Soon they would have saddled and be sitting astride two of his short-legged ponies, following him at breakneck speed down the sloping valley to where his sheep were grazing on a hill. He would turn round occasionally to smile at them, his shotgun bouncing on his back. They always tried to overtake him, and he would deliberately slow down his horse, until they had nearly caught up with him, and when they were near he would howl like a wolf and, leaning forward in his saddle, gallop away to the bottom of the hill, wagging his finger at them when they caught up.

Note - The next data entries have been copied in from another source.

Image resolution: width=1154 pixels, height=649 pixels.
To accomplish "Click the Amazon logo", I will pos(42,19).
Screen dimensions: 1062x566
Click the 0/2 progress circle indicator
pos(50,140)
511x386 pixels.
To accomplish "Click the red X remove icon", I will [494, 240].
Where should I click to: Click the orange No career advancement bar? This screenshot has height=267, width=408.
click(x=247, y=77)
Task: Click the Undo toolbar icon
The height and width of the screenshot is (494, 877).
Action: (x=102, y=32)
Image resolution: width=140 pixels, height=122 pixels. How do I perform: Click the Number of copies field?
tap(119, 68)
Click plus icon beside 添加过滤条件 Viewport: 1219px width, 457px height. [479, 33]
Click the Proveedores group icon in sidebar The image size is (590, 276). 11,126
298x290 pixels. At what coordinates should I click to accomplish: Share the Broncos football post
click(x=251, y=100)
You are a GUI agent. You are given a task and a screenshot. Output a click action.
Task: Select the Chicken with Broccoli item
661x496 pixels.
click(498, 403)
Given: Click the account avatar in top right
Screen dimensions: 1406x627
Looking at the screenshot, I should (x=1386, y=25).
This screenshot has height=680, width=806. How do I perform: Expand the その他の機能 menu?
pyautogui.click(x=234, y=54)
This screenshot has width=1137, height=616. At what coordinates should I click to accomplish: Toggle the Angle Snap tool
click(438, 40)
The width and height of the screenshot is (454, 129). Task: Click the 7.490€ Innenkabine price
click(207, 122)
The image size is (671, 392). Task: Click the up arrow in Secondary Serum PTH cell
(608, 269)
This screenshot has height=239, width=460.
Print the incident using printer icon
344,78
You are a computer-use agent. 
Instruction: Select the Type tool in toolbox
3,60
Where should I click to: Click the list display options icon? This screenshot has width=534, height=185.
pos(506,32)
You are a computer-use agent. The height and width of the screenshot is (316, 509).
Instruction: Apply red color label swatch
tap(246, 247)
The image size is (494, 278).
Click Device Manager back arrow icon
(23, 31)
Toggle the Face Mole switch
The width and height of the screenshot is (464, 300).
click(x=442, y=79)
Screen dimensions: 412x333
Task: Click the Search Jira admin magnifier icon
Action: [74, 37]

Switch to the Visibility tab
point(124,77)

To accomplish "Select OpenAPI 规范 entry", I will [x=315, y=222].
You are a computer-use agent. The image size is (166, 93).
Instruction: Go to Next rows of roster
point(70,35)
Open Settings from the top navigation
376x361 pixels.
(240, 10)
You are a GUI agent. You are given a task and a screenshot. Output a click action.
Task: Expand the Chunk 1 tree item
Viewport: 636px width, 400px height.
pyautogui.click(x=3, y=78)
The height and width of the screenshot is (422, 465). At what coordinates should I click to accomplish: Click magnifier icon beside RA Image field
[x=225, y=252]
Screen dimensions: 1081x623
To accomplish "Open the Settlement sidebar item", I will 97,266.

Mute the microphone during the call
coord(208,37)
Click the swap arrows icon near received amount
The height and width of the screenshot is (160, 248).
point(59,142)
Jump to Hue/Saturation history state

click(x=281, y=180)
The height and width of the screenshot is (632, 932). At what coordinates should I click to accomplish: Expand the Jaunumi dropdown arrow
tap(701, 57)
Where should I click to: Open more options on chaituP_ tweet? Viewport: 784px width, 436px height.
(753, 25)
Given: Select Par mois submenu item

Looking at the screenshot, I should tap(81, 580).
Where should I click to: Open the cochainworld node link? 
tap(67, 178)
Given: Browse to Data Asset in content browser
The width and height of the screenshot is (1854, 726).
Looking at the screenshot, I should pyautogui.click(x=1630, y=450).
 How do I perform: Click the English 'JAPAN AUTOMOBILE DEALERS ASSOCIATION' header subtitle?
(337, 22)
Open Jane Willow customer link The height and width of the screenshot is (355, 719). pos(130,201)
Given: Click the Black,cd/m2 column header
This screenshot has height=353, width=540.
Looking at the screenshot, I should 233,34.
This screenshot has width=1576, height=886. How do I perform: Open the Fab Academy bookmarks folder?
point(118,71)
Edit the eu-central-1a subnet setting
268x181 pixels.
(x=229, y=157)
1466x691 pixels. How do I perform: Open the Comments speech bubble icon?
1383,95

For the next hour as Orkhon Baatar checked his animals, the children would lie on the grass, inventing names for the shapes of the big clouds that rolled in the sky above them. Orkhon Baatar had taught George how to catch a grasshopper, and tie a piece of string round its leg so it would chirp in circles around him, but Jenny did not enjoy that game and she was happier making necklaces with flowers. When Orkhon Baatar returned he would squat in the grass beside them and, smiling, ask them what they wanted to do today. Sometimes they went down to the riverbank, where Orkhon Baatar would retrieve a dead mouse from the folds of his coat and tie it to a length of twine. This was the bait for the savage
taimen,
the huge salmon with teeth that protruded from its tongue and could grow in size to nearly five feet in length. While Jenny watched, Orkhon Baatar and George would wade into the river to seek a bush under which one of these monsters might be hiding. If ever they caught one it would give them a fight, which might last for half an hour, but when it was landed, Orkhon Baatar would always throw it back. It was unlucky to kill a fish, he told them. When people died their souls would go into the river and take the form of a fish. He would look solemnly at them as he said this, but then he would laugh so they never knew if he was being serious or not.